Cocoa consists of two Objective-C libraries called frameworks. Frameworks are a construct unique to the NeXTSTEP/OpenStep/Cocoa family of programming environments. They are functionally very similar to shared libraries, which are often referred to by the acronym DSO, for dynamic shared object, or DLL, for dynamically linked library. A framework consists of a compiled object that can be dynamically loaded into a program's address space at run-time, along with the associated resources, header files, and documentation.

  • Application Kit or AppKit is directly descended from the original NeXTSTEP Application Kit. It contains code with which programs can create and interact with graphical user interfaces. NSWindow and NSButton are examples of AppKit classes.

  • Foundation first appeared in OpenStep. It is a generic object-oriented library providing string and value manipulation, containers and iteration, distributed computing, event handling, networking, and other functions that are not directly tied to the graphical user interface. NSString, NSDictionary and NSURLHandle are examples of Foundation classes.

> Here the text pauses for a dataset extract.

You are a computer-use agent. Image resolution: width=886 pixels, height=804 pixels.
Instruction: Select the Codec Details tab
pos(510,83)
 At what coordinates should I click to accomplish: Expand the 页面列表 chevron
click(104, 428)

The "NS" prefix, used for all framework objects, comes from Cocoa's NeXTSTEP/OpenStep heritage, as does the .nib file extension used by the Interface Builder. The .nib suffix originally stood for NeXT Interface Builder, but conventional wisdom now holds that .nib doesn't stand for anything; it is now said to refer to the word nib, meaning the sharpened point of a quill or pen.

Memory management

One feature of the Cocoa environment that is, if not unique, certainly unusual is its facility for managing dynamically allocated memory. Cocoa's NSObject class, from which all Cocoa classes, both vendor and user, are derived, implements a reference counting scheme for memory management. Every object has a retain method and a release method, and an instance variable accessible through the retainCount accessor method. A newly allocated object, created with alloc, has a retain count of one. Sending that object a retain message increments the retain count, while sending it a release message decrements the retain count. When an object's retain count reaches zero, it is deallocated and its memory is freed. (Deallocation is to Objective C objects as destruction is to C++ objects. The dealloc method is functionally equivalent to a C++ destructor.)

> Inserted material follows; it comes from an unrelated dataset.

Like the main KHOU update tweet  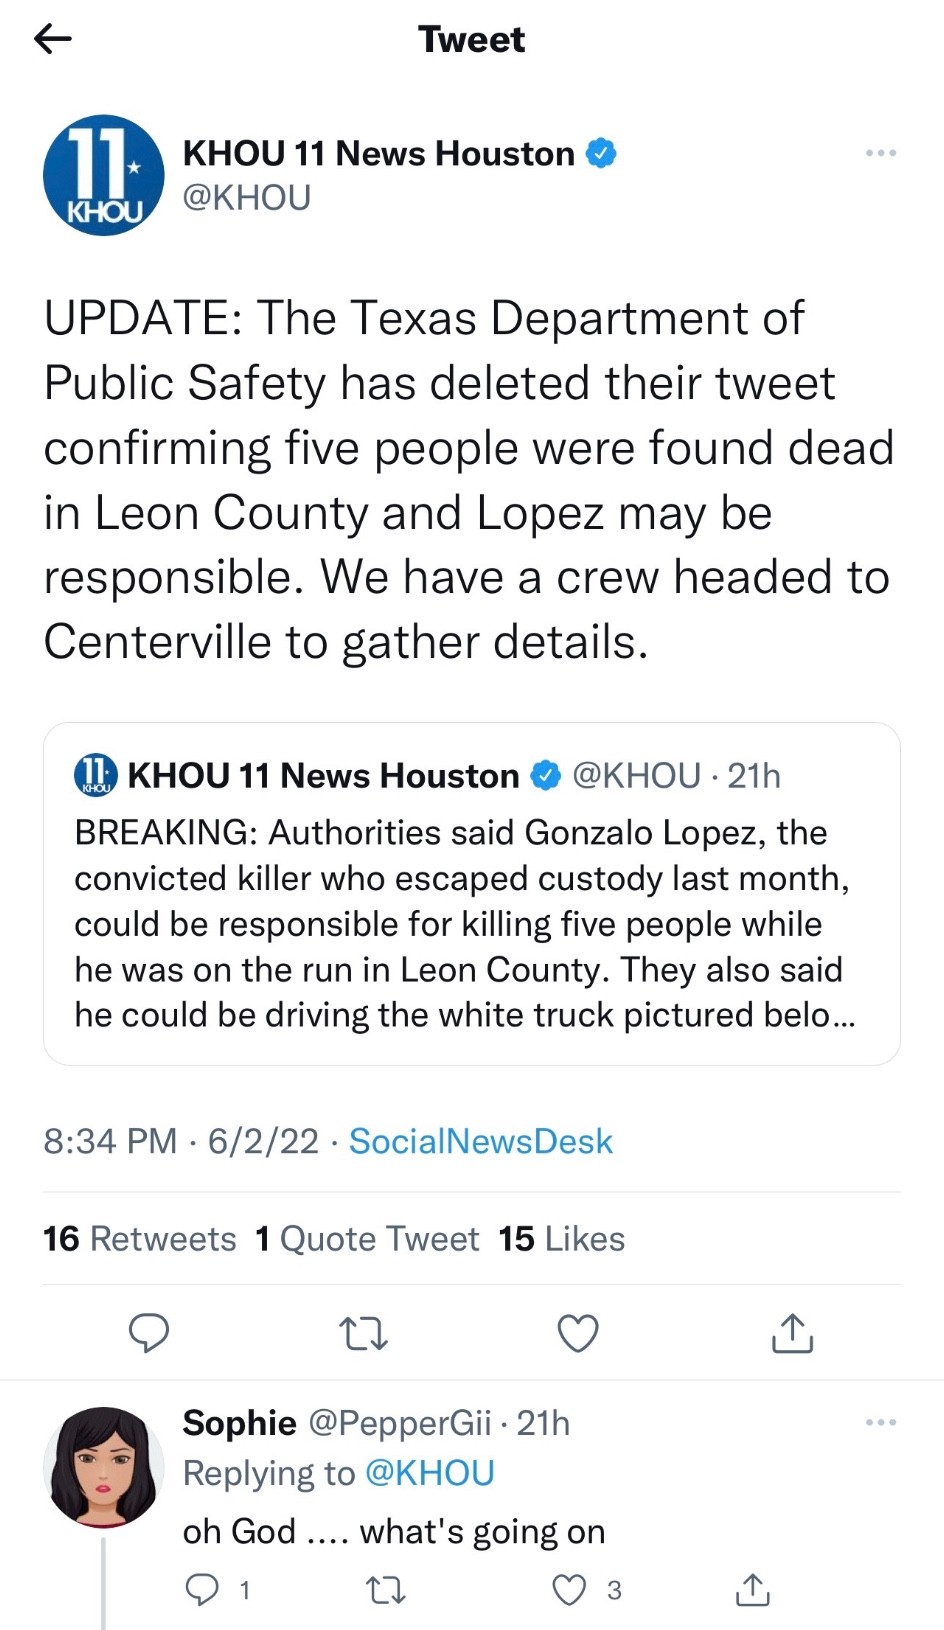(x=577, y=1333)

In addition to manual reference counting, application programmers may choose to make use of autorelease pools. Sending an object an autorelease message puts that object's deallocation under the control of the thread's global autorelease pool. The autorelease pool releases an object some time after program flow has passed out of the block where that object was autoreleased.

Cocoa gives the programmer the choice of whether to manually manage his objects or not. Opinions on this are divided. Some say that Cocoa's memory management is superior because it allows the programmer to have precise control over when his objects are deallocated, but does not burden him with the necessity of doing so for every object a program allocates. Others say that the whole mess is unnecessary, and that Java-style automatic garbage collection is superior, because it removes the possibility of programmer error in memory management.

Implementations

Java bindings for the Cocoa frameworks are also available. However the frameworks themselves are written in Objective-C and hence Objective-C is presently the preferred language for the Cocoa applications.

An open source implementation of the OpenStep specification is available under the name GNUstep.